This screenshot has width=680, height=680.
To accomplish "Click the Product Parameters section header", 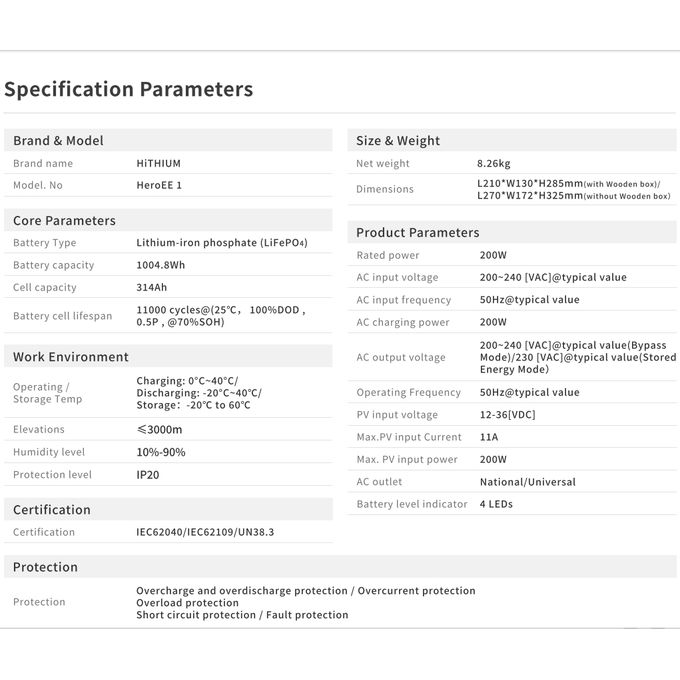I will click(418, 233).
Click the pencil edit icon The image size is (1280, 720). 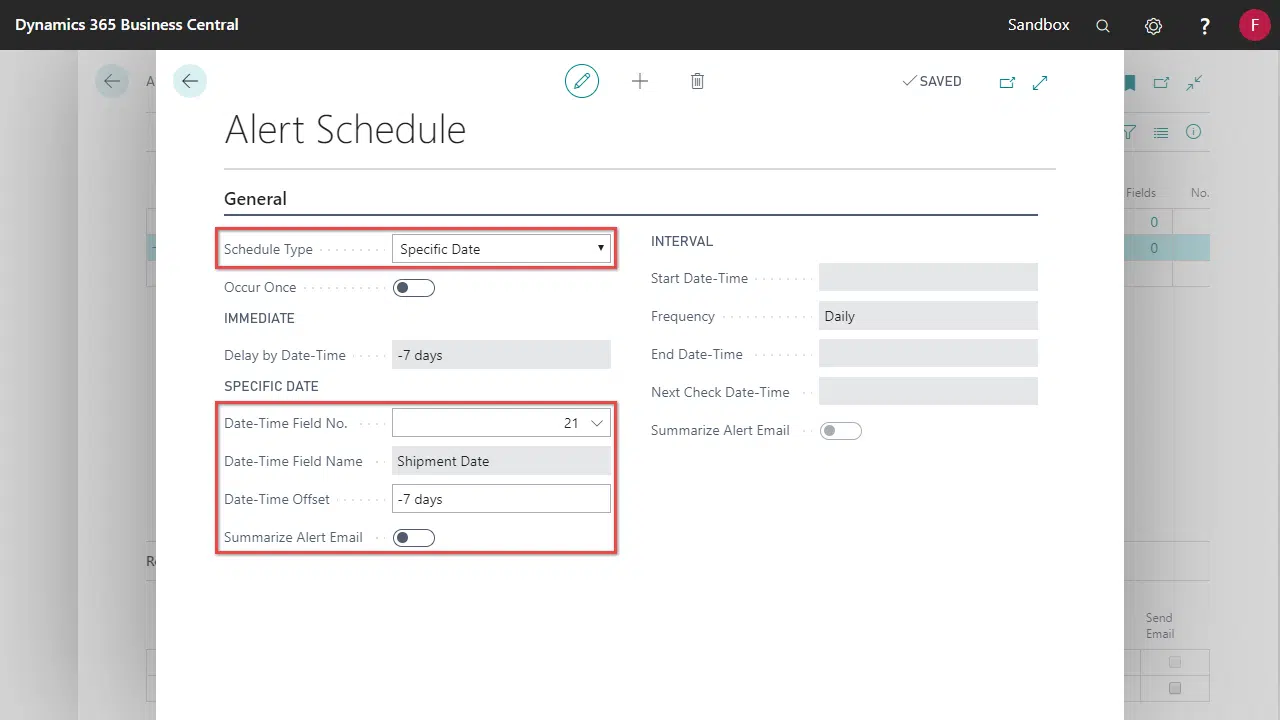582,81

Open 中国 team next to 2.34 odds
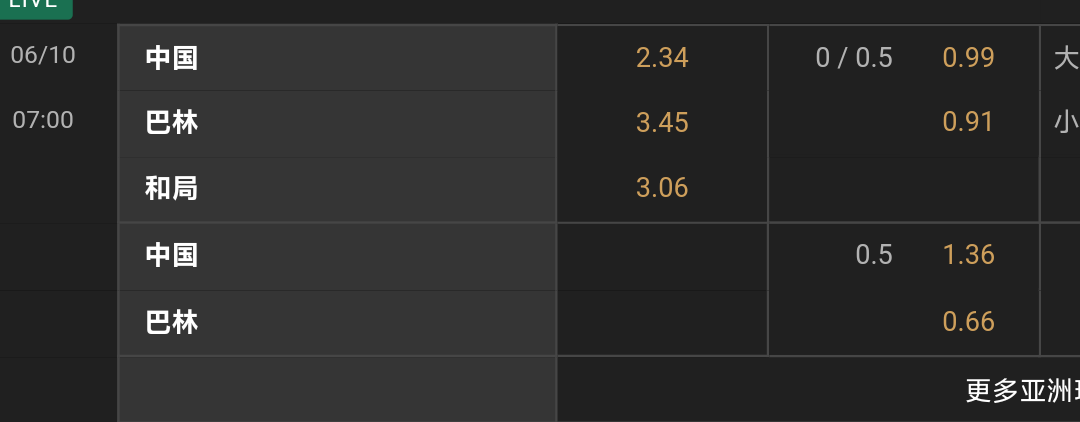172,58
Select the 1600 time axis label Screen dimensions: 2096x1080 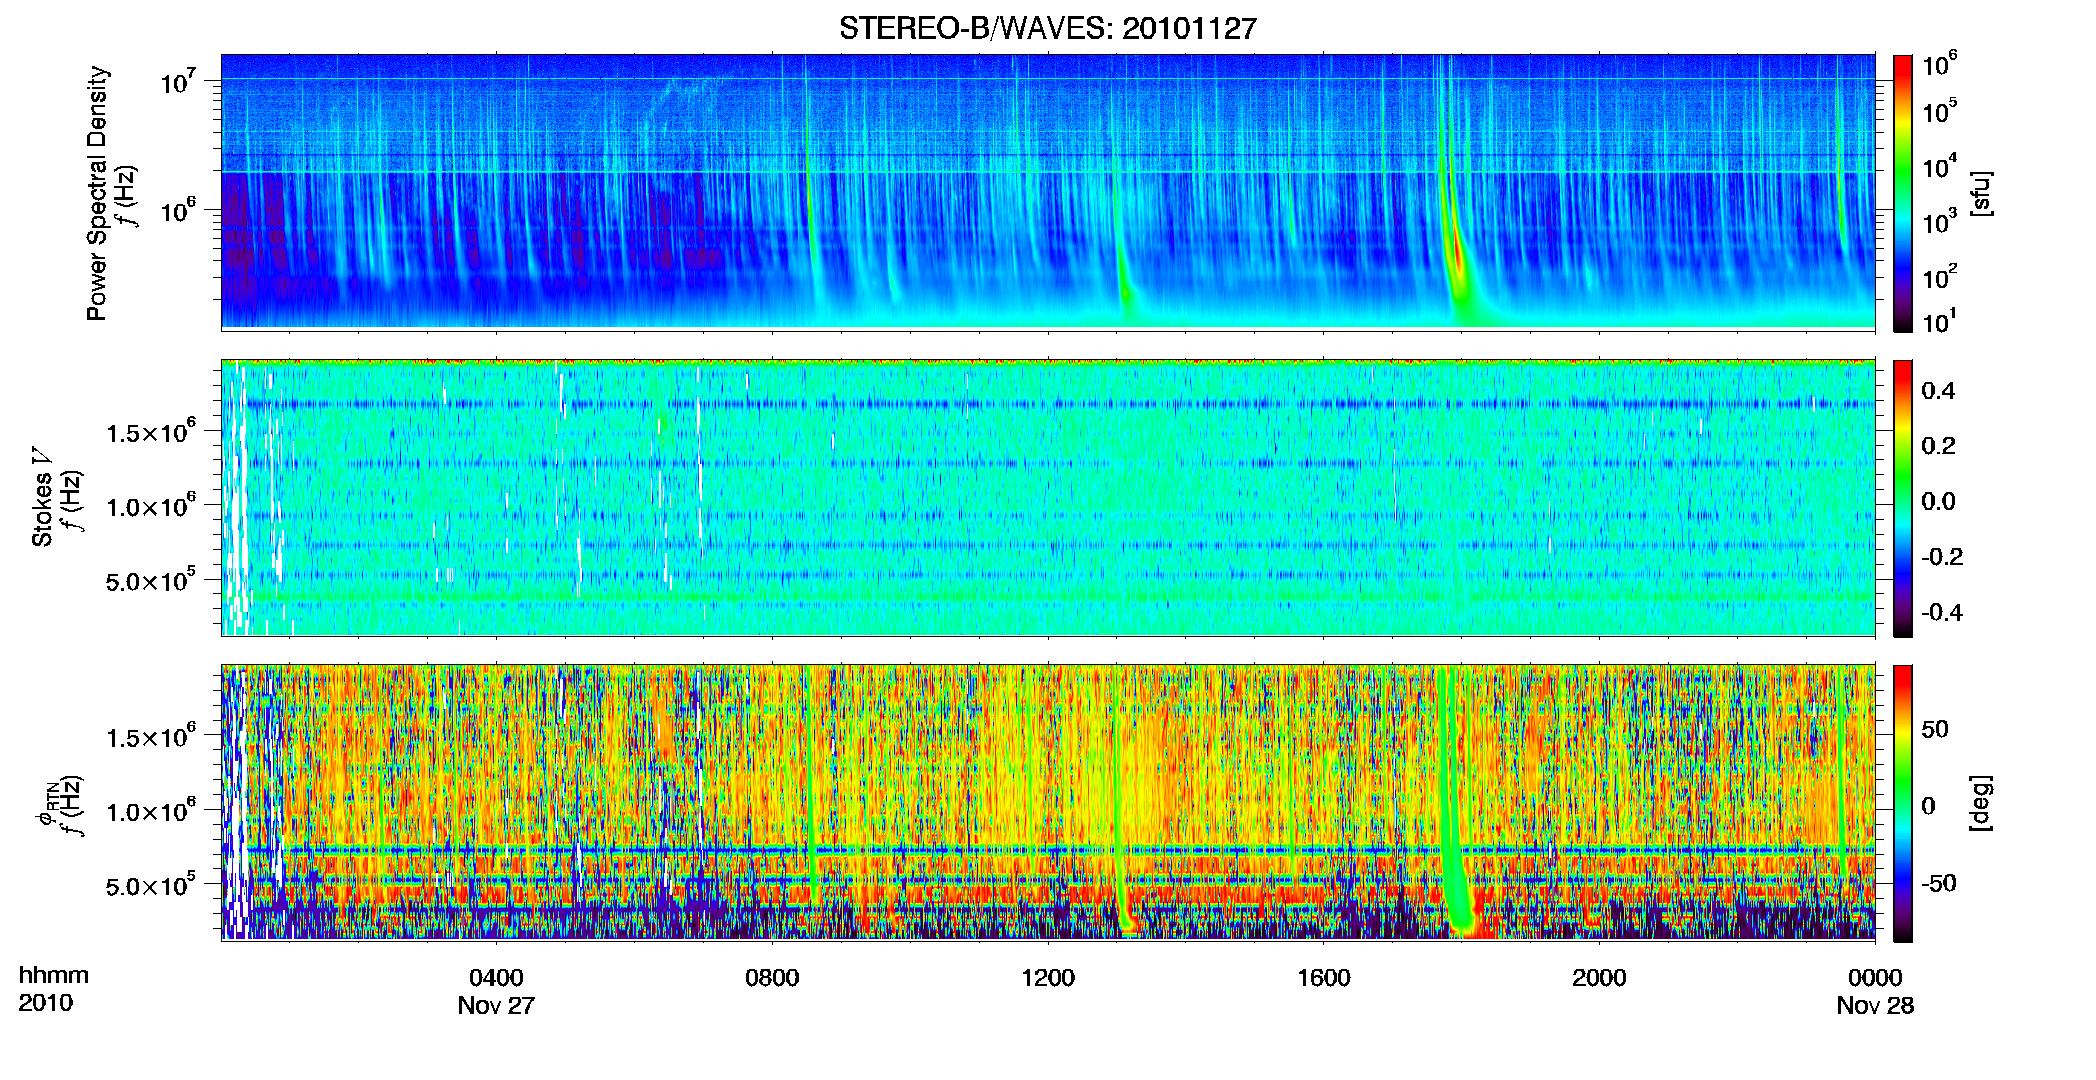[x=1323, y=978]
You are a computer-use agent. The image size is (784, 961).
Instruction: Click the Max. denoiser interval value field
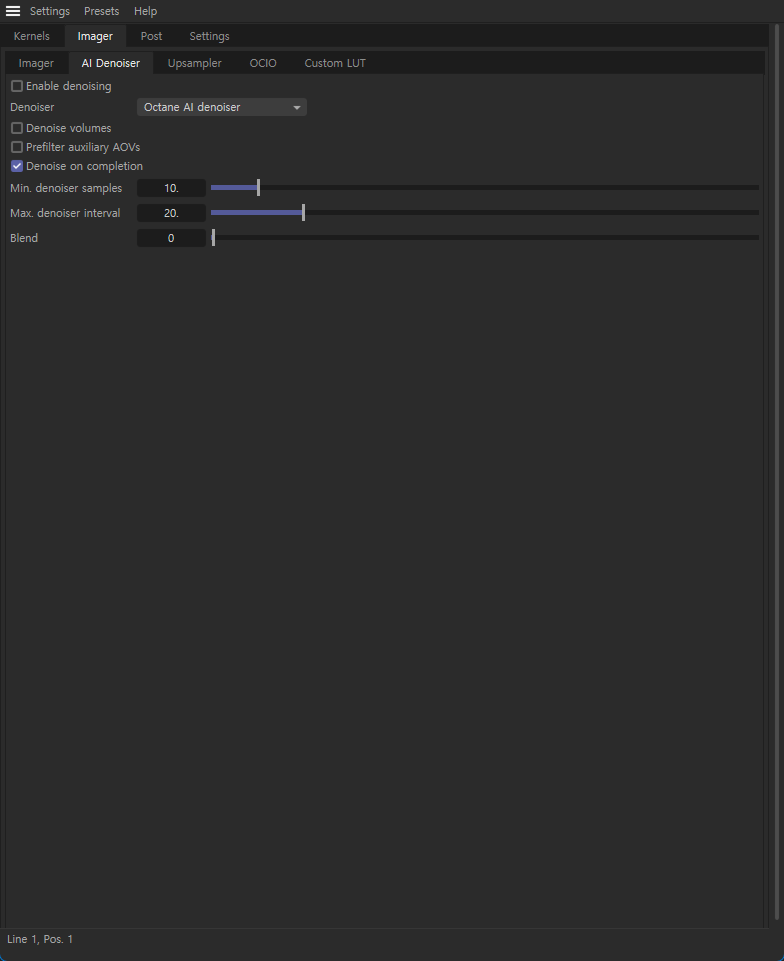coord(171,213)
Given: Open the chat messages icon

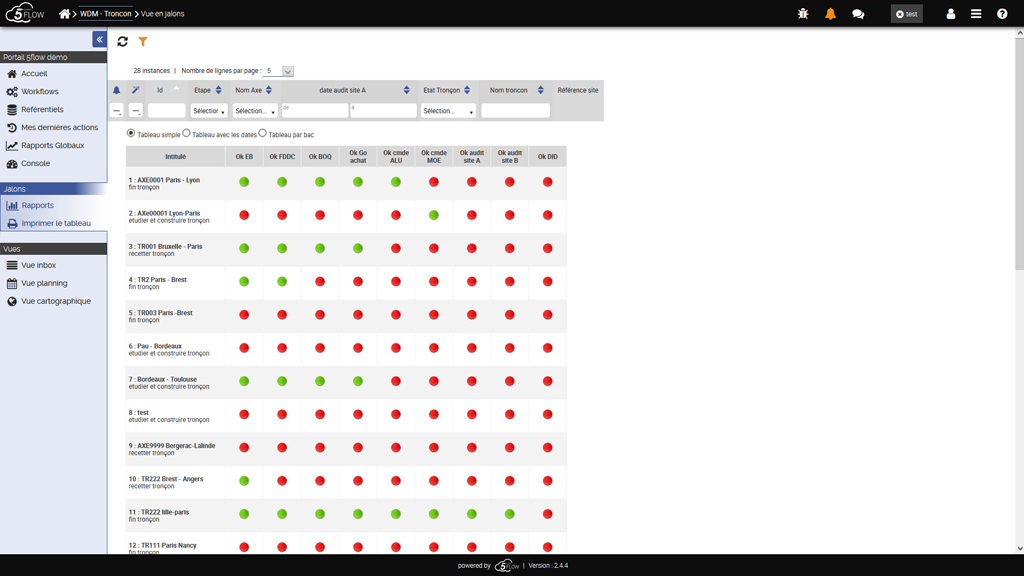Looking at the screenshot, I should 858,14.
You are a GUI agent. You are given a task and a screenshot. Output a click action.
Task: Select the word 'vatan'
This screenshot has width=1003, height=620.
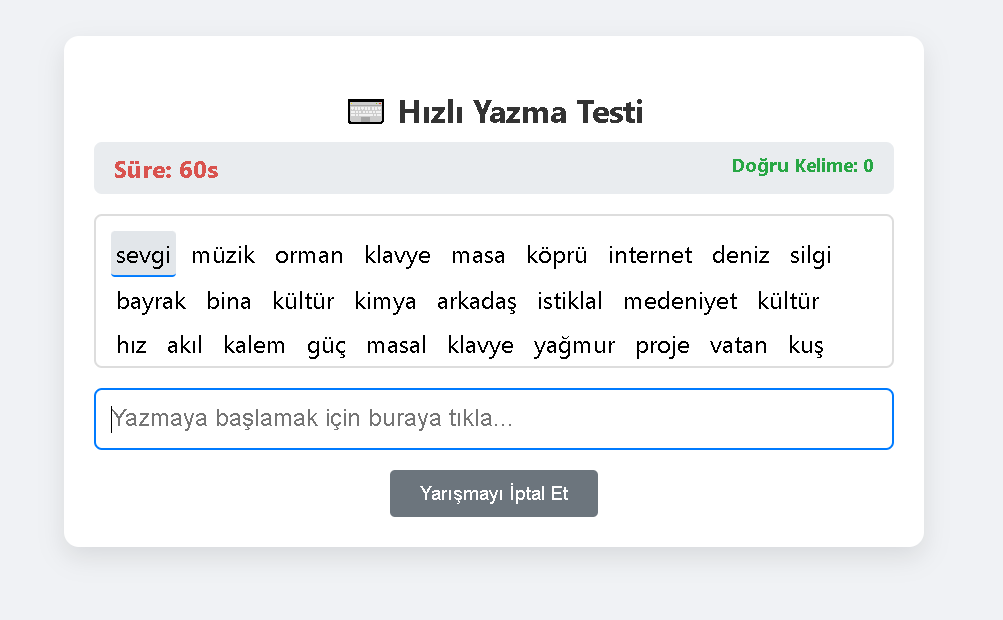739,346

_Required work:_ Every line above in which the word "agent" occurs needs to be copied.

_Exercise output:_
You are a computer-use agent. The image size is (784, 961).
You are a GUI agent. You are given a task and a screenshot. Output a click action.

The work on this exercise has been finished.